For instance, if $f:{\mathcal X}\to S$ is the semiuniversal deformation of a compact complex manifold $X=f^{-1}(0)$, $0\in S$, then $T_0S\cong H^1(X,\Theta_X)$.
However, it is usually much harder to give a description of the sheaf of 1-forms $\Omega^1_S$ of the basis of the semiuniversal deformation. There is one case where the answer to this problem is known.

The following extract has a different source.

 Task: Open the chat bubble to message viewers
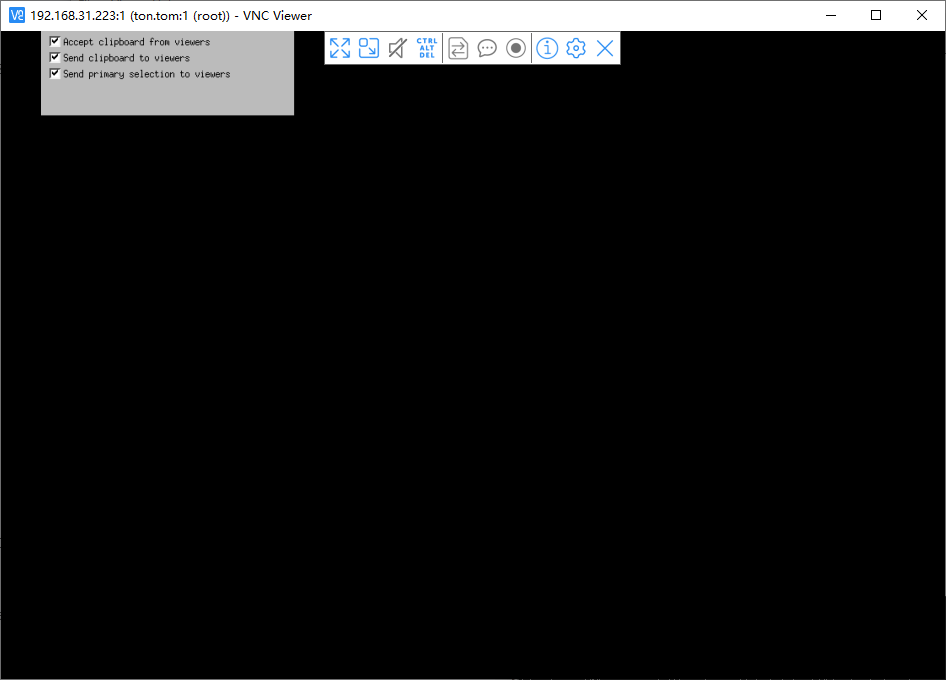pos(487,48)
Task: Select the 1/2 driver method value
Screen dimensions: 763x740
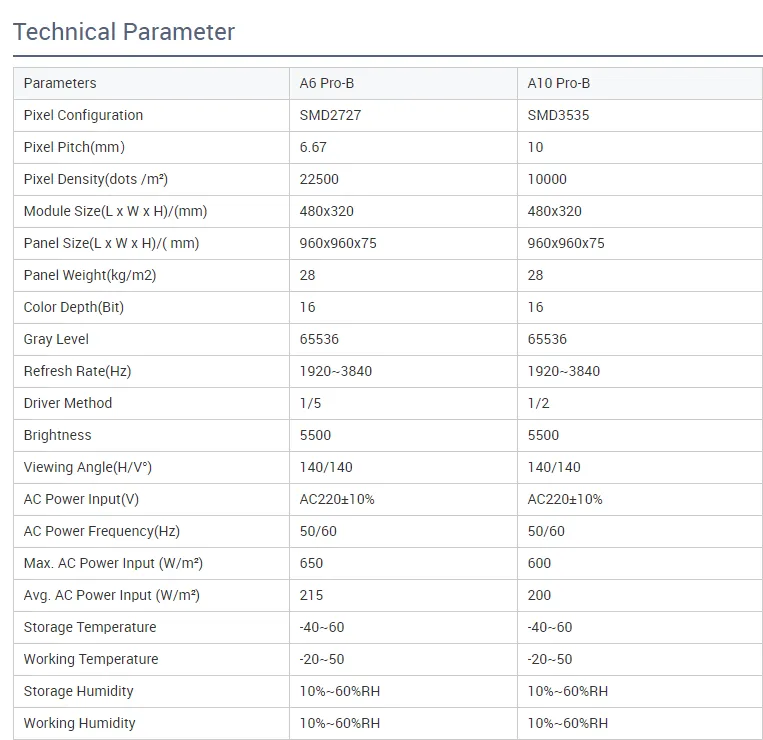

Let $Q$ be the Quot scheme of a coherent sheaf $\mathcal F$ over a smooth projective variety $X$ of dimension $d$ as constructed by Grothendieck. There is a universal subsheaf $\mathcal K\subseteq p^*(\mathcal F)$,
where $p:X\times Q\to X$ is the projection, and a universal quotient $\mathcal G=p^*(\mathcal F)/\mathcal K$. By a result of M.~Lehn, the sheaf of 1-forms of $Q$ is then isomorphic to the relative Ext-sheaf $\mathcal Ext^d_p(\mathcal K, \mathcal G\otimes p^*(\omega_X))$.

In this talk we show how to deduce such formulas for the sheaf of 1-forms in general as soon as there is a cotangent complex controlling deformations. This result will in particular apply to deformations of complex spaces, sheafs or the Quot space of singular varieties $X$.